Josh (#8) playing football for EGHS.

Josh Petteruti has always had a special kind of connection to the high school. His father, Stephen Petteruti, graduated from East Greenwich High School in 1979 as an All-American athlete. For freshman Josh, his father was an inspiration. “If anything, [going to the same school as my dad] was empowering. I felt like because my dad was successful, I had that ability in myself too. I would just have to have the work ethic and drive to do it.”

As a freshman, Josh was a dedicated and focused student. His goals were set on Ivy Leagues and law school, dreaming of becoming a successful lawyer with dramatic courtroom one-liners. He said with a laugh, “I was the ultimate try-hard. I wanted all of my teachers to love me. I was super enthusiastic about making a good impression on my teachers and I thought that my life would be decided by the letters of recommendation they wrote me.” While he doesn’t think there was anything wrong with this mindset, he does believe that it held him back as an individual. “Freshman me was opposed to all the fun things that high school offered,” reflected Josh. “I thought that resisting all temptations of fun would automatically make me successful, and I was judgmental of people who chose a different path.” 

During his time at the high school, though, his perspective began to change. Through interacting with his talented classmates and teachers, Josh felt humbled and more intrinsically motivated. Josh became fascinated with British-American philosopher Alan Watts after emerging from his stressful junior year. Watts inspired Josh to stop taking life so seriously. Josh said, “In some ways, I felt robbed of time. I had a great GPA by the end of junior year, but I hadn’t had many fun experiences to look back on.” Because of this, Josh began putting more stock in living in the present and enjoying the people around him. “I started to take a nihilistic approach to humanity in general,” said Josh. “Our existence here is so minuscule. There’s no reason to be judgmental.
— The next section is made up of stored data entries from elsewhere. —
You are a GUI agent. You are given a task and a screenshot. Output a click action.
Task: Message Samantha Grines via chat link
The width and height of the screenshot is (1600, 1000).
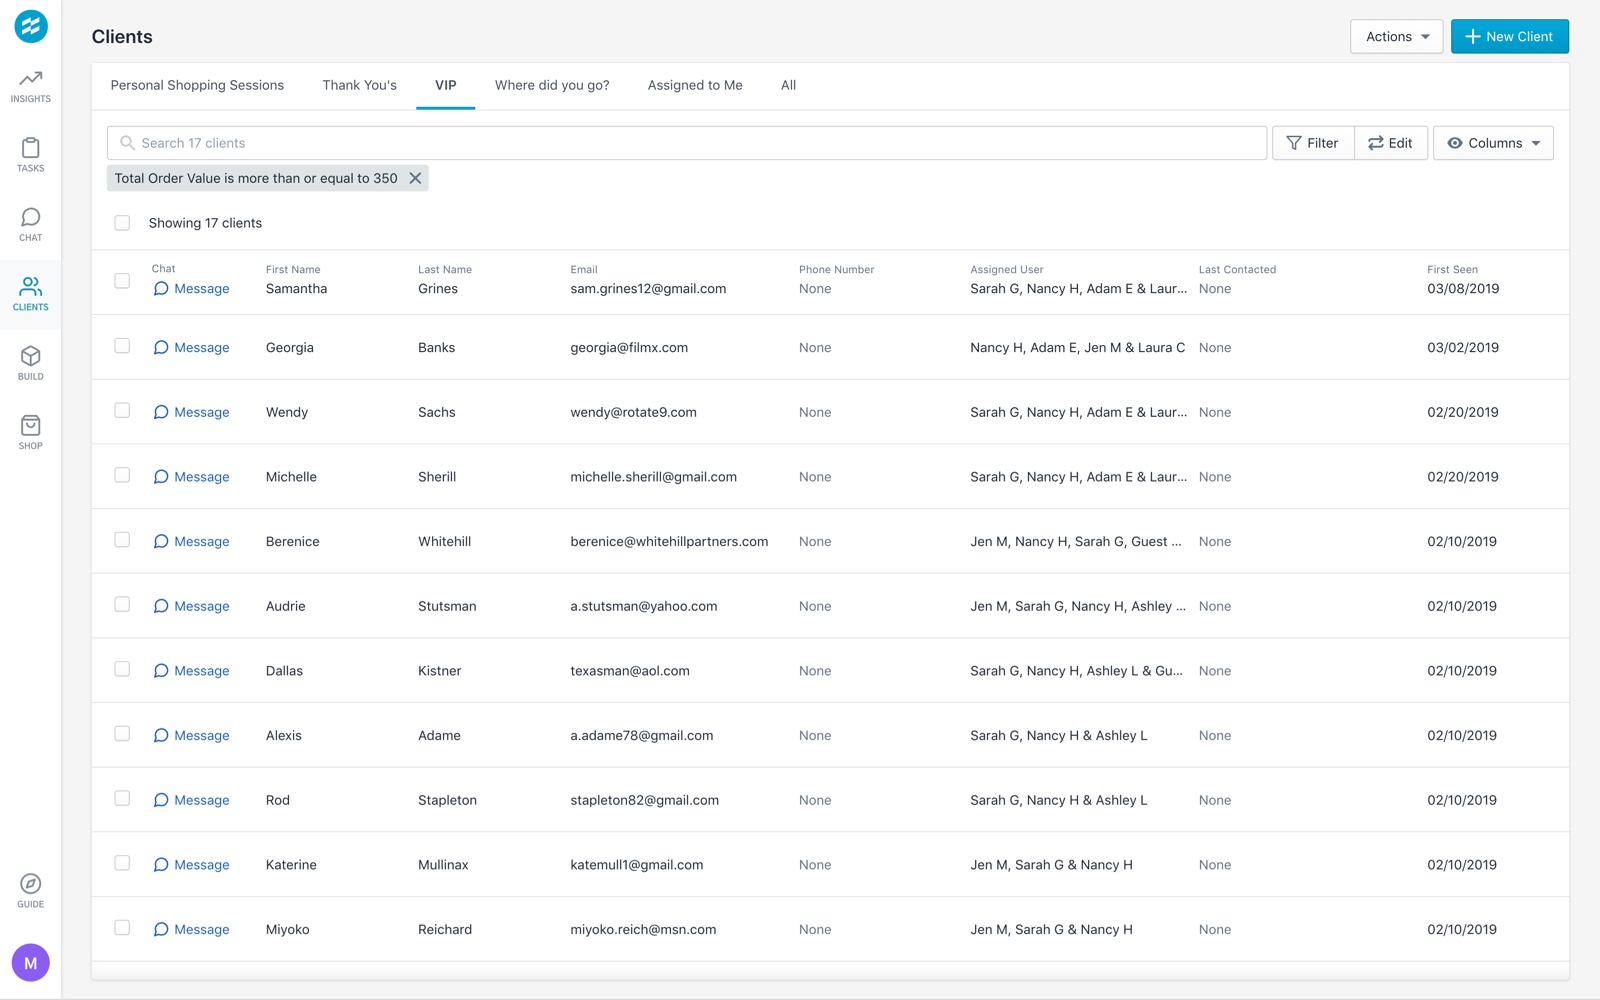click(x=191, y=289)
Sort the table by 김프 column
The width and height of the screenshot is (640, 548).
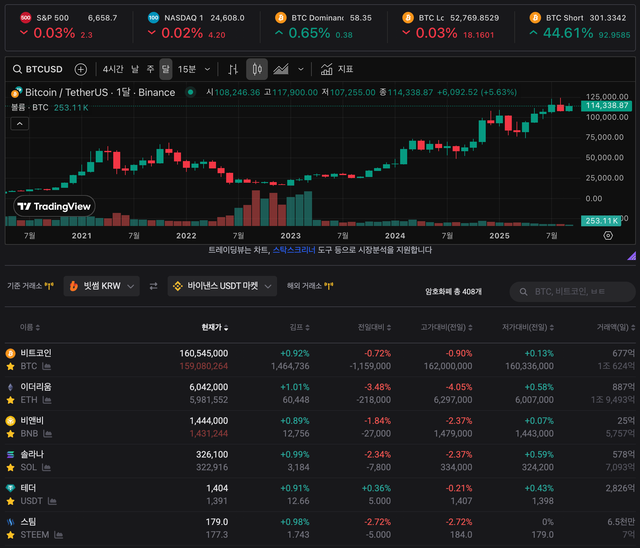[x=295, y=327]
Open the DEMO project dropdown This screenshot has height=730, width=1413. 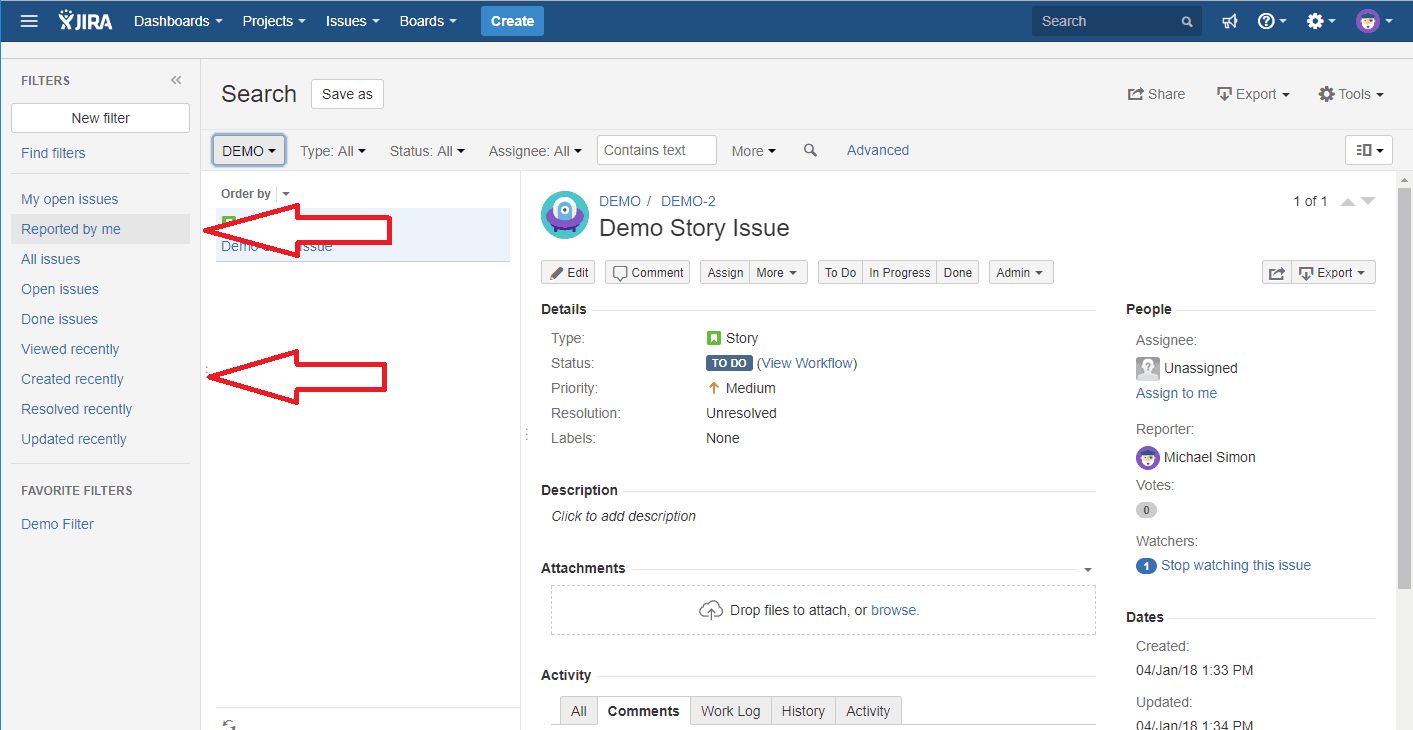pyautogui.click(x=248, y=150)

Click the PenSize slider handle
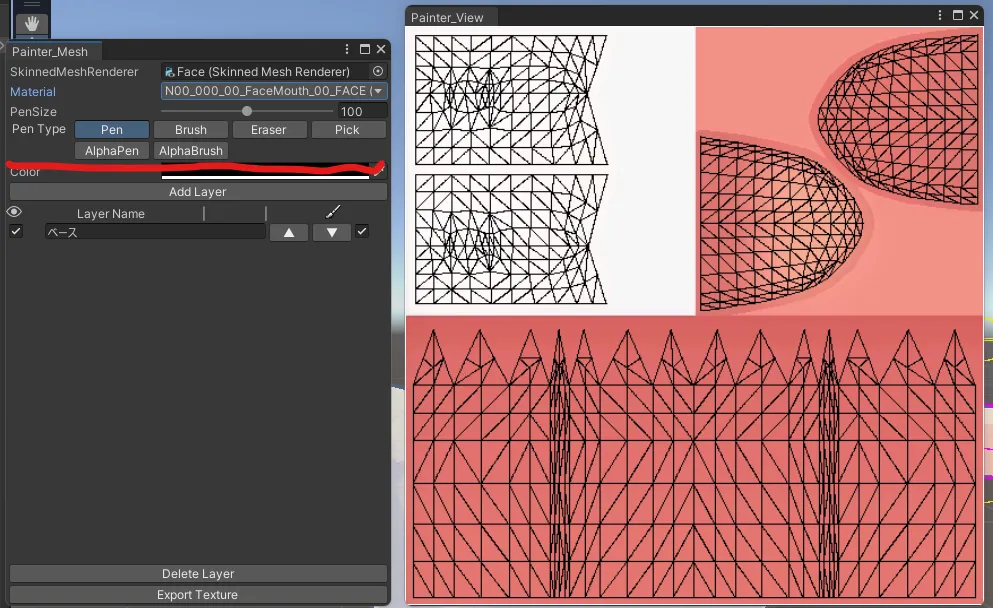click(247, 111)
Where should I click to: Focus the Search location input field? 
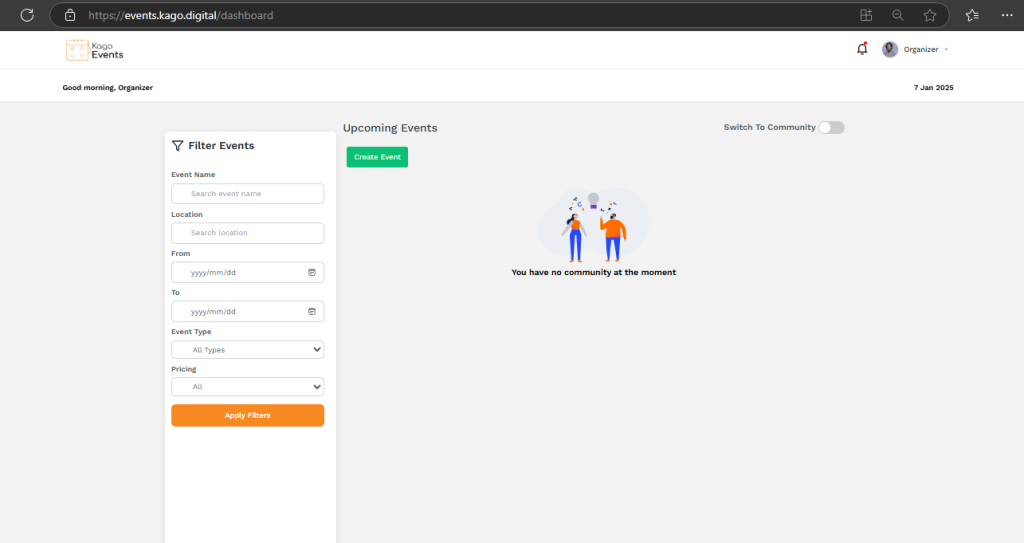click(x=247, y=233)
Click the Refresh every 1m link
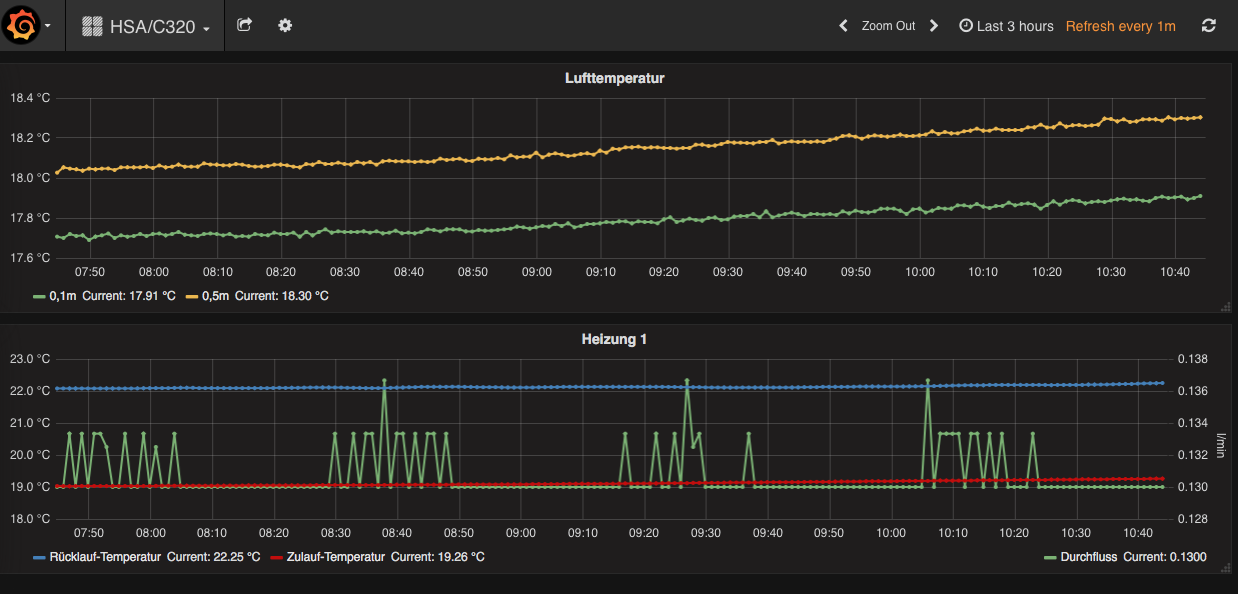Viewport: 1238px width, 594px height. [1120, 26]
There’s no way to rationalize everyone’s decisions because we all are motivated by different factors.” Even so, Josh still feels like his work ethic during his first three years of high school was necessary. Ironically enough, the academic cushion he earned through his dedication to school allowed for him to enjoy life more as a senior.

Josh (center) pictured with friends Jack Holmgren (left) and Nick Sanzi (right).

That isn’t to say Josh never did anything fun before senior year. Throughout his time at the high school, Josh participated in many different clubs. He was actively involved in drama, newspaper, and Future Business Leaders of America (FBLA). On top of that, Josh co-founded a Model United Nations (MUN) chapter at EGHS. These experiences greatly changed Josh as a person, and he credits them with giving him a more open approach to the world. He said, “All of the clubs I did, but especially MUN, were extremely productive experiences, teaching me both information about the club’s content but also new perspectives. Any time you have an opportunity to take a bus off campus, it opens so many doors for what you can accomplish.” Because of this, Josh hopes clubs continue to be a priority at the high school, and that field trips become more greatly acknowledged as fundamental parts of all students’ learning experiences. “Field trips give you experience and life knowledge that you can’t always get in your sheltered classes at the high school. Having the ability to see new places and meet new people allowed me to grow and change in ways that I otherwise may never have.”   

When asked about his approach to college, Josh revealed that for most of his high school career, he didn’t think of himself as a good enough student to aim for the country’s top universities. However, this all changed when he received the results of his first SAT. Once he saw his exceptional score of 1560 out of a possible 1600, Josh was inspired to reach for higher schools. At first, this meant setting his sights on MIT. “I started talking with the football coach there, and I became one of their high-interest recruits,” recounted Josh. However, after injuring his shoulder during his fall football season and facing unforeseen challenges with his application, Josh realized that MIT wasn’t worth it.

Once it came time to send out his regular decision applications in January, his brother offhandedly told him to apply to a school in southern California. Josh took his brother’s advice, and soon after, he was asked to interview with the school at their scholar’s weekend. Unsurprisingly, the interview went well, and Josh was one out of 10 students selected as scholarship recipients. This fall, Josh will be studying civil engineering at Loyola Marymount in Los Angeles on a full ride.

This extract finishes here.